7. I have heard the rival submissions and perused the material on record. Assessee has placed on record the details with regard to the receipt of 5,50,000/- being advance of lease agreement. The above said amount has been received on 12.04.20 16. The lessee to the said agreement has also given confirmation to the effect that an amount of Rs.5,50,000/- was paid on 12.04.2016. The AO does not dispute the fact of receipt of Rs.5,50,000/- on 12.04.2016. The reasoning of the AO in not taking the same as a source of cash deposited during the demonetization period was that amount was received six months prior and assessee could not have held the cash for more than six months. The Hon’ble High Court of Karnataka in the case of S. R. Venkataka Ratnam Vs. CIT reported in 127 ITR 807 and in the case of Smt. P. Padmavathi and ITO in ITA No.414/2009, judgment dated 06.10.2010, had held that cash deposits out of earlier withdrawal cannot be totally disbelieved. The relevant finding of the Hon’ble High Court in the case of S. R. Venkataka Ratnam Vs. CIT (supra) reads as follows:

“5. There is some force in the argument of the learned counsel for the petitioner and the argument advanced by the revenue is, therefore, with out any force. Once the petitioner assessee disclosed the source as having come from the withdrawn made on a given date from a given bank, it was not for respondents Nos. 1 and 2 to concern themselves with what the assessee did with that money, i.e., whether he had kept the same in his house or uitlised the services of a bank by depositing the same. The ITO had only two choice before him. One was to reject the explanation as not believable for the reason that on his investigation on such pigmy deposit was ever made in the bank. In the alternative he ought to have called upon the assessee-petitioner to substantiate his claim by documentary evidence. Having exercised neither of the choice, it was not open to the ITO to merely surmise that it would not be probable for the assessee to keep Rs. 15,000 unutilised for a period of two years. The ITO should have given an opportunity to the assessee to substantiate his assertion as to the source of his capital outlay.”
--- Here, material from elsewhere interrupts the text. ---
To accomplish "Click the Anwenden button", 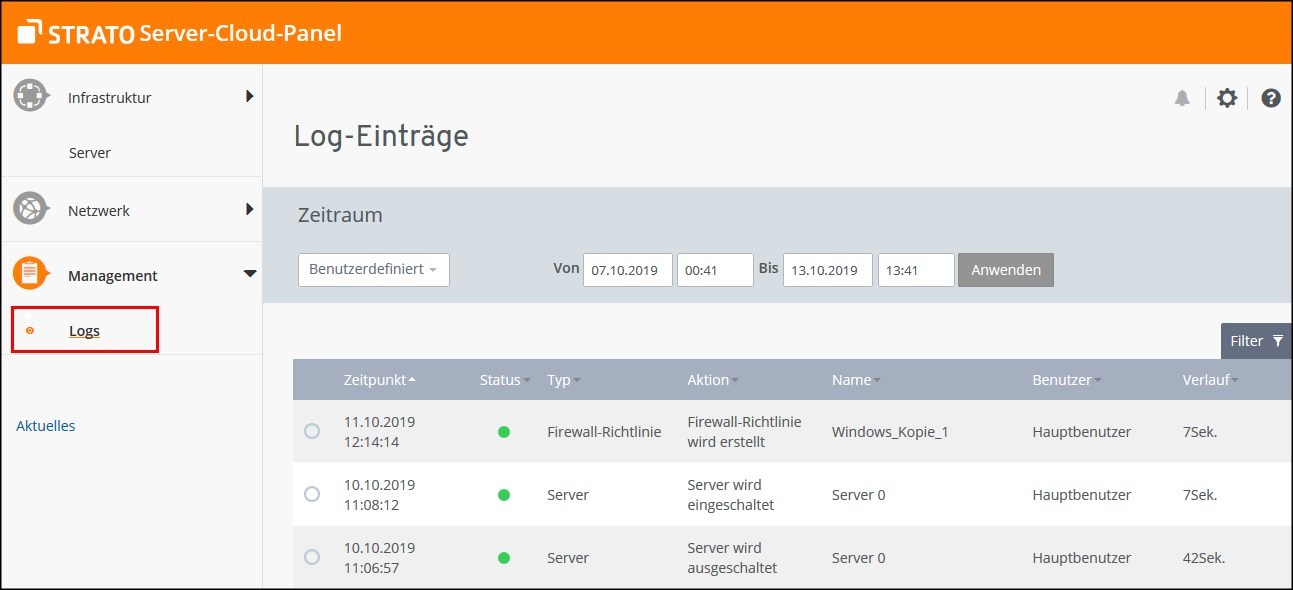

8. In the instant case, since the fact that receipt of Rs.5,50,000/- has not been doubted by the AO, I am of the view that some amount would be available with the assessee for making the impugned cash deposits. On facts of the instant case, I reasonably estimate a sum of Rs.4,00,000/- as available for making the impugned cash deposits.

9. Further, the assessee has placed on record the return of income and statement of income wherein the assessee had offered to tax a sum of 2,50,000/- being sundry receipts and gifts. I am of the view that a further reduction of Rs.2,50,000/- is also required while determining the source of cash deposit. Therefore, I grant a deduction of Rs.6,50,000/- (Rs.4,00,000/- + Rs.2,50,000/-) and balance amount of Rs.2,16,000/- alone shall be brought to tax under section 69A of the Act.

9. In the result, appeal filed by the assessee is partly allowed.